There are many with BP who never experience full-blown mania but reach a depth of depression that confuses and horrifies someone else whose moods are so full of pitched energy that their experiences of despair are heavily colored by manic anxiety or rage. In case you missed it above, here is another link to Dr. Eric Youngstrom’s interview on the Myths and Realities of Bipolar Disorder over at APA.org.
What is ADHD / ADD?
ADHD seems like our family’s stock-in-trade. My husband, my son, and I (and we suspect my mother, too) all have ADHD to varying degrees. Once upon a time, there was a clear distinction between ADHD (with hyperactivity) and ADD (no or little hyperactivity). My husband tends toward the inattentive type, while my son shades more into the hyperactive type. There is also a combined type, although recent studies argue that all three types exist on a continuum, with individuals passing among and across each fluidly. I’m not sure I agree with that.

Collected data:
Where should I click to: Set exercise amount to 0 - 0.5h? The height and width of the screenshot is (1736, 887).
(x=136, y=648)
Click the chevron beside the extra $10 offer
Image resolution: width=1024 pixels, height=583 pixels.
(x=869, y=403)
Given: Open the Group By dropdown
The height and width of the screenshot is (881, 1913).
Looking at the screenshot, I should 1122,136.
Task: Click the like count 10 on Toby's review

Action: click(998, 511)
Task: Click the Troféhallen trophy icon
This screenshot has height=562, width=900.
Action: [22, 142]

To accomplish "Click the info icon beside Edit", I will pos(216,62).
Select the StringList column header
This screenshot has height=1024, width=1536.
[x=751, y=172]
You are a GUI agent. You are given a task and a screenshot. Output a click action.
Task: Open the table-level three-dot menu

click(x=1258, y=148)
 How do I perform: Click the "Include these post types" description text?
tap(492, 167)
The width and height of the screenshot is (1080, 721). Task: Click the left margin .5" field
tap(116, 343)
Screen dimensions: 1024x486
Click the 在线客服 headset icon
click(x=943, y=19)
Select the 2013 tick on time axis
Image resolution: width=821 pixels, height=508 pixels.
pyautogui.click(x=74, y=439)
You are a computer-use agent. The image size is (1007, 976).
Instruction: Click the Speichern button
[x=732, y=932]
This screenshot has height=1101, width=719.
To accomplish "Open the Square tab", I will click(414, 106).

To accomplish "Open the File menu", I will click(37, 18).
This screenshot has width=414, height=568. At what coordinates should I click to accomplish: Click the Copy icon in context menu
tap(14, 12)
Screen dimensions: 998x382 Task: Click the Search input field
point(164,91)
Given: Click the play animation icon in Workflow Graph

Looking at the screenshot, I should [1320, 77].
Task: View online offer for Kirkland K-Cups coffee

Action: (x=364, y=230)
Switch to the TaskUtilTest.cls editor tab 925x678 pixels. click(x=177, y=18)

§ **PROBLEM STATEMENT**
Resume the passage on bipolar disorder and ADHD, picking up right after its last sentence.

§ **SOLVED PROBLEM**
My husband couldn’t be hyper even if you hooked him up to an IV of Red Bull. Any time that I have been hyper has been triggered by excesses of caffeine (over 300mg at once, like pretty much anyone else coming down the pike) or in response to stimulating prescription medications like Focalin. The first time I was put on Prozac, which was around the time a friend of mine had taken her own life, I slept about 4 hours a night and my mood was dangerously elevated. In hindsight, that should have been a clear sign to my providers that I was bipolar, not nearly a decade later after struggling in college.
Delayed diagnosis
Neither my husband nor I were screened for learning differences when we were young. If it hadn’t been discovered years ago that ADHD symptoms can actually continue into adulthood, we could still be going through life thinking we’re irreparably broken.
For my husband, the “out of sight, out of mind” aspect of ADHD is his most common symptom, followed by hyper focusing. We are going on 3 weeks of asking him to move his things out of the way of my houseplants in the dining room so we can water them. Unless I physically walk him into the room and watch while he moves his tools, it’s probably not going to happen anytime soon. Thank God for succulents!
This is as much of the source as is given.